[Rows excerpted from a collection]
## Start

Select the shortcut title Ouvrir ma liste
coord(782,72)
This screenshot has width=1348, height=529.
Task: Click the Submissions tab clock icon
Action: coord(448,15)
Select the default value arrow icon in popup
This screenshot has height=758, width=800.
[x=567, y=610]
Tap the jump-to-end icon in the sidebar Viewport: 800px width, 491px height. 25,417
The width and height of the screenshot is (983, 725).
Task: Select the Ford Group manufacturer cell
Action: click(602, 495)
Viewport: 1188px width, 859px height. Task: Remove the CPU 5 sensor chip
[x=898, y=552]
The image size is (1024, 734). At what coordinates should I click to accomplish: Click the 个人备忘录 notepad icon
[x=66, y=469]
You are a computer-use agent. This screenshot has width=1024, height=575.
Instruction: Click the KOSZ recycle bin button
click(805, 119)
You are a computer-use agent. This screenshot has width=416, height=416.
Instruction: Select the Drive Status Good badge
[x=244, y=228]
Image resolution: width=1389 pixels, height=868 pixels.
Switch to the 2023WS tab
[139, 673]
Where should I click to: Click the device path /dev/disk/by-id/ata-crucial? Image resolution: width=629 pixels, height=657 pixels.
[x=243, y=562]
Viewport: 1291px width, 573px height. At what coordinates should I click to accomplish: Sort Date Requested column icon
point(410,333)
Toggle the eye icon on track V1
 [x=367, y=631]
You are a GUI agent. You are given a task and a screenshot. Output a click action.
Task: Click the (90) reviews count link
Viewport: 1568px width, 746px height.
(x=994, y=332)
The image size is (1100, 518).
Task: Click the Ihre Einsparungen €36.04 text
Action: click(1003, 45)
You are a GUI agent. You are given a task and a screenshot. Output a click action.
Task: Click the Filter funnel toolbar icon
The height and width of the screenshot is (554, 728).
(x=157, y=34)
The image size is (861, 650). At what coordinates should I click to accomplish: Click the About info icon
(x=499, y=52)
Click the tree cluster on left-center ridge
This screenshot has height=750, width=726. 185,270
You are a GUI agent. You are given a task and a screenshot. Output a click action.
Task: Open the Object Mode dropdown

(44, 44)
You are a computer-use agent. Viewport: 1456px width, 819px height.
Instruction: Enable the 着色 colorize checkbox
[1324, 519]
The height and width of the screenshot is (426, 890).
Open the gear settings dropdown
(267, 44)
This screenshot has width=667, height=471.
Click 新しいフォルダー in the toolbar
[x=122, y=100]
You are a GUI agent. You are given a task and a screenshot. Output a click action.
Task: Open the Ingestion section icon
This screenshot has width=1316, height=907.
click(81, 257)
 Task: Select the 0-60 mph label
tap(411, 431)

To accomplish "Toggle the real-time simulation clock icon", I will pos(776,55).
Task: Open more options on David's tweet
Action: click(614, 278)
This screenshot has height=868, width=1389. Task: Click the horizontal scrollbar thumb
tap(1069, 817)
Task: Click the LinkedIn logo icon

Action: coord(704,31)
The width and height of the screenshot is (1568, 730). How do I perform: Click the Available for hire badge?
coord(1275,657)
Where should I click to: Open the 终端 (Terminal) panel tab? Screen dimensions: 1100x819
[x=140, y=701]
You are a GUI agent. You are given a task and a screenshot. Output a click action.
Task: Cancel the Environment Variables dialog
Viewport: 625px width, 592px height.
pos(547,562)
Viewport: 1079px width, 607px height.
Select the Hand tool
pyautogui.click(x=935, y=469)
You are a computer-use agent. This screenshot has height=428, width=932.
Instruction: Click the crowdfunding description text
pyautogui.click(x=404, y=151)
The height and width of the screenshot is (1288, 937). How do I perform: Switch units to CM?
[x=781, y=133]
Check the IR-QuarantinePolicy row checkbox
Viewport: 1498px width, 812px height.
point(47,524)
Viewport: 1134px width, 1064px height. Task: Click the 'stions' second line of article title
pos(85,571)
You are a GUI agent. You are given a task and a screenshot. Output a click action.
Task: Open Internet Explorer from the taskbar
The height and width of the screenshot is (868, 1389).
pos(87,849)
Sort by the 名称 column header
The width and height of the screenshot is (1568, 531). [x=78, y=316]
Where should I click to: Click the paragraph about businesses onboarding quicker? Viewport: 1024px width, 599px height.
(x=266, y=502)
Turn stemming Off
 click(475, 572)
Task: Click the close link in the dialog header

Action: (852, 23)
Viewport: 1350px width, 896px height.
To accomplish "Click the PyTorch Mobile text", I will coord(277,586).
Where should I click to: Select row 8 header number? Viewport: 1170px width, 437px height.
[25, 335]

## End

Repeat every row above word for word, in its original order.

Select the shortcut title Ouvrir ma liste
coord(782,72)
This screenshot has width=1348, height=529.
Task: Click the Submissions tab clock icon
Action: coord(448,15)
Select the default value arrow icon in popup
This screenshot has height=758, width=800.
[x=567, y=610]
Tap the jump-to-end icon in the sidebar Viewport: 800px width, 491px height. 25,417
The width and height of the screenshot is (983, 725).
Task: Select the Ford Group manufacturer cell
Action: click(602, 495)
Viewport: 1188px width, 859px height. Task: Remove the CPU 5 sensor chip
[x=898, y=552]
The image size is (1024, 734). At what coordinates should I click to accomplish: Click the 个人备忘录 notepad icon
[x=66, y=469]
You are a computer-use agent. This screenshot has width=1024, height=575.
Instruction: Click the KOSZ recycle bin button
click(805, 119)
You are a computer-use agent. This screenshot has width=416, height=416.
Instruction: Select the Drive Status Good badge
[x=244, y=228]
Image resolution: width=1389 pixels, height=868 pixels.
Switch to the 2023WS tab
[139, 673]
Where should I click to: Click the device path /dev/disk/by-id/ata-crucial? Image resolution: width=629 pixels, height=657 pixels.
[x=243, y=562]
Viewport: 1291px width, 573px height. At what coordinates should I click to accomplish: Sort Date Requested column icon
point(410,333)
Toggle the eye icon on track V1
 [x=367, y=631]
You are a GUI agent. You are given a task and a screenshot. Output a click action.
Task: Click the (90) reviews count link
Viewport: 1568px width, 746px height.
(x=994, y=332)
The image size is (1100, 518).
Task: Click the Ihre Einsparungen €36.04 text
Action: click(1003, 45)
You are a GUI agent. You are given a task and a screenshot. Output a click action.
Task: Click the Filter funnel toolbar icon
The height and width of the screenshot is (554, 728).
(x=157, y=34)
The image size is (861, 650). At what coordinates should I click to accomplish: Click the About info icon
(x=499, y=52)
Click the tree cluster on left-center ridge
This screenshot has height=750, width=726. 185,270
You are a GUI agent. You are given a task and a screenshot. Output a click action.
Task: Open the Object Mode dropdown

(44, 44)
You are a computer-use agent. Viewport: 1456px width, 819px height.
Instruction: Enable the 着色 colorize checkbox
[1324, 519]
The height and width of the screenshot is (426, 890).
Open the gear settings dropdown
(267, 44)
This screenshot has width=667, height=471.
Click 新しいフォルダー in the toolbar
[x=122, y=100]
You are a GUI agent. You are given a task and a screenshot. Output a click action.
Task: Open the Ingestion section icon
This screenshot has width=1316, height=907.
click(81, 257)
 Task: Select the 0-60 mph label
tap(411, 431)

To accomplish "Toggle the real-time simulation clock icon", I will pos(776,55).
Task: Open more options on David's tweet
Action: click(614, 278)
This screenshot has height=868, width=1389. Task: Click the horizontal scrollbar thumb
tap(1069, 817)
Task: Click the LinkedIn logo icon

Action: coord(704,31)
The width and height of the screenshot is (1568, 730). How do I perform: Click the Available for hire badge?
coord(1275,657)
Where should I click to: Open the 终端 (Terminal) panel tab? Screen dimensions: 1100x819
[x=140, y=701]
You are a GUI agent. You are given a task and a screenshot. Output a click action.
Task: Cancel the Environment Variables dialog
Viewport: 625px width, 592px height.
pos(547,562)
Viewport: 1079px width, 607px height.
Select the Hand tool
pyautogui.click(x=935, y=469)
You are a computer-use agent. This screenshot has height=428, width=932.
Instruction: Click the crowdfunding description text
pyautogui.click(x=404, y=151)
The height and width of the screenshot is (1288, 937). How do I perform: Switch units to CM?
[x=781, y=133]
Check the IR-QuarantinePolicy row checkbox
Viewport: 1498px width, 812px height.
point(47,524)
Viewport: 1134px width, 1064px height. Task: Click the 'stions' second line of article title
pos(85,571)
You are a GUI agent. You are given a task and a screenshot. Output a click action.
Task: Open Internet Explorer from the taskbar
The height and width of the screenshot is (868, 1389).
pos(87,849)
Sort by the 名称 column header
The width and height of the screenshot is (1568, 531). [x=78, y=316]
Where should I click to: Click the paragraph about businesses onboarding quicker? Viewport: 1024px width, 599px height.
(x=266, y=502)
Turn stemming Off
 click(475, 572)
Task: Click the close link in the dialog header

Action: (852, 23)
Viewport: 1350px width, 896px height.
To accomplish "Click the PyTorch Mobile text", I will coord(277,586).
Where should I click to: Select row 8 header number? Viewport: 1170px width, 437px height.
[25, 335]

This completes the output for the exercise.